The α-ZrP can be easily intercalated by amines, such as Jeffamines.9 It has been found that it is easier to intercalate low crystallinity α-ZrP.27 When intercalating α-ZrP with low crystallinity, a long chain amine, such as M715, can effectively increase the interlayer space up to ∼76 Å.9,27 In contrast, to intercalate α-ZrP that possesses high crystallinity, it is easer to achieve a full intercalation with a relatively short chain amine, such as M300. Two examples, ZrP(3M) interlaced by M300, M500, M600, and M715, and four α-ZrP samples from the HF method intercalated by M300 are shown in Fig. 7 and 8, respectively.

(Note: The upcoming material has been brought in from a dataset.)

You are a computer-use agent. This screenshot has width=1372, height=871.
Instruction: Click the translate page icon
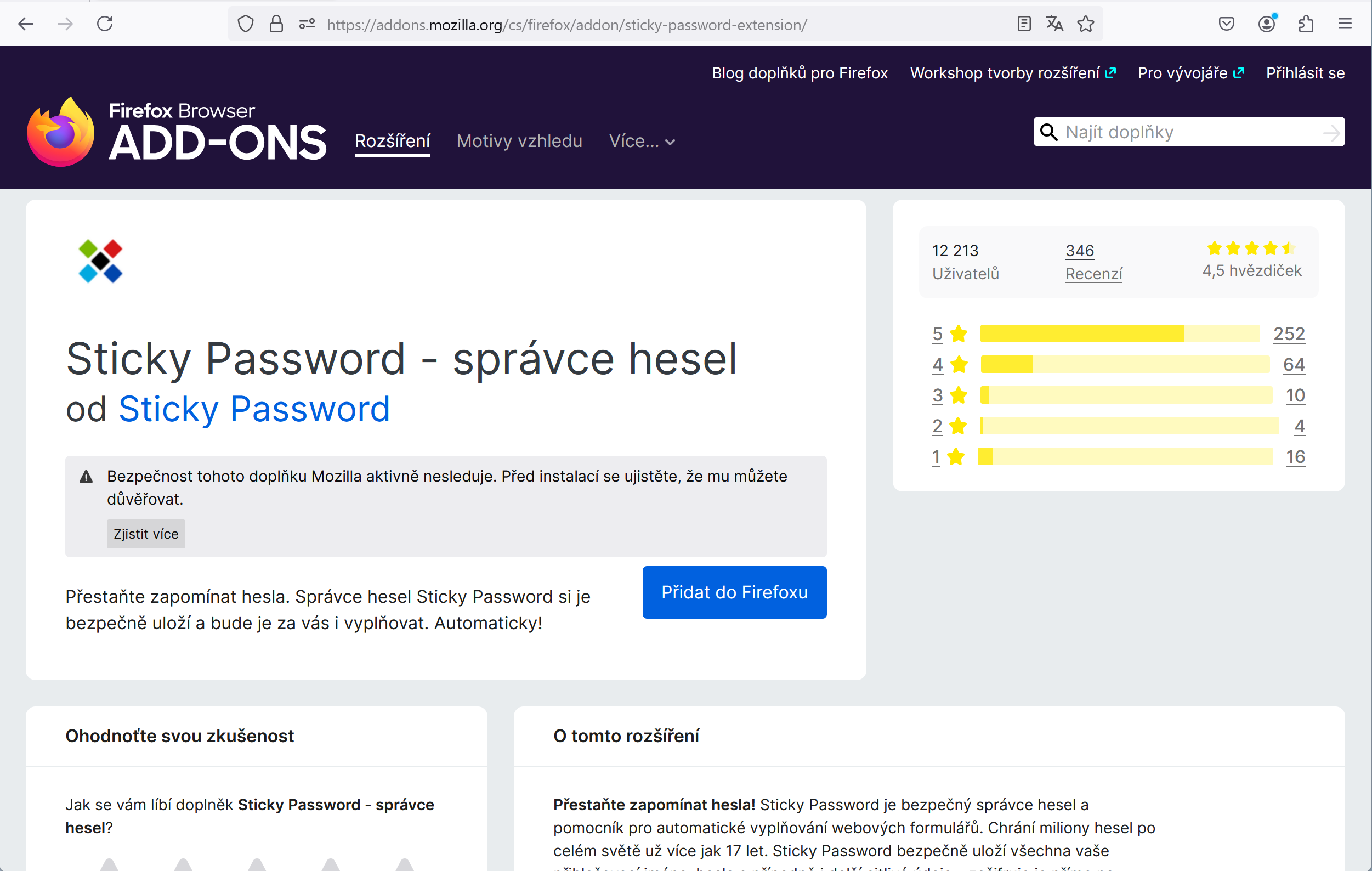1054,24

In addition, ZrP can also be directly exfoliated by TBA.28


XRD patterns of ZrP(3M) intercalated by Jeffamines M300, M500, M600, and M715 at a 1 : 2.0 molar ratio.
Fig. 7 XRD patterns of ZrP(3M) intercalated by Jeffamines M300, M500, M600, and M715 at a 1 : 2.0 molar ratio.

XRD patterns of ZrP(HF1), ZrP(HF2), ZrP(HF3), and ZrP(HF4) intercalated by M300 at a 1 : 2.0 molar ratio.
Fig. 8 XRD patterns of ZrP(HF1), ZrP(HF2), ZrP(HF3), and ZrP(HF4) intercalated by M300 at a 1 : 2.0 molar ratio.

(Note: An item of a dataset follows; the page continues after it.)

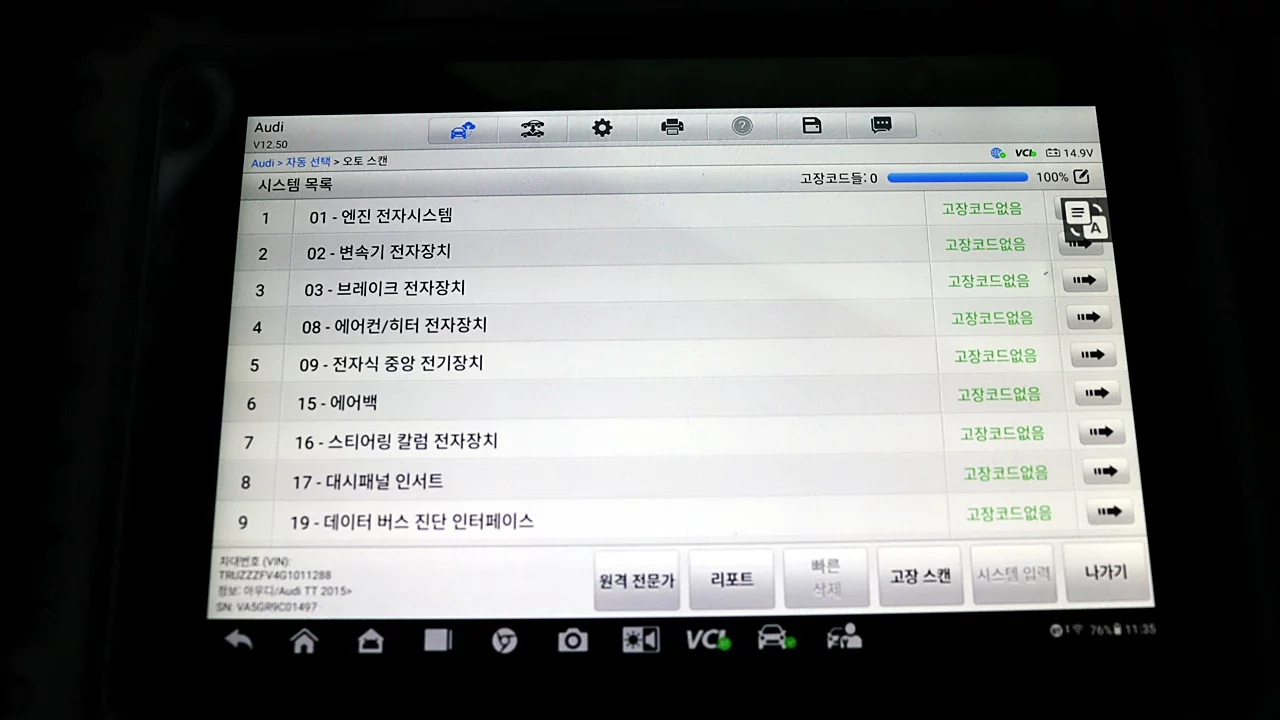
Task: Open arrow for 19 - 데이터 버스 진단 인터페이스
Action: tap(1109, 512)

Several approaches have been developed to prepare exfoliated epoxy/α-ZrP nanocomposites based on the effective intercalation and exfoliation processes described above. Our recent efforts have indicated that Jeffamine9 or TBA,29 or a mixture of both,26 are effective to achieve full exfoliation of α-ZrP nanoplatelets in epoxy. Systematic studies on the structure–property relationship based on the fully exfoliated epoxy nanocomposites will be reported in the near future.

Conclusions

α-ZrP with wide variations in aspect ratios were prepared via three different approaches. They can be easily intercalated by amines, and then exfoliated in epoxy to prepare polymer nanocomposites. Such polymer nanocomposites can be used as a model system to study the structure–property relationship of polymer nanocomposites.

Acknowledgements

This work was sponsored by Specialty Minerals Inc. and National Science Foundation DMR-0332453 for which grateful acknowledgement is made. The SEM acquisition was supported by the National Science Foundation under Grant No. DBI-0116835. L. Y. Sun thanks Dr Deyuan Kong for valuable discussions.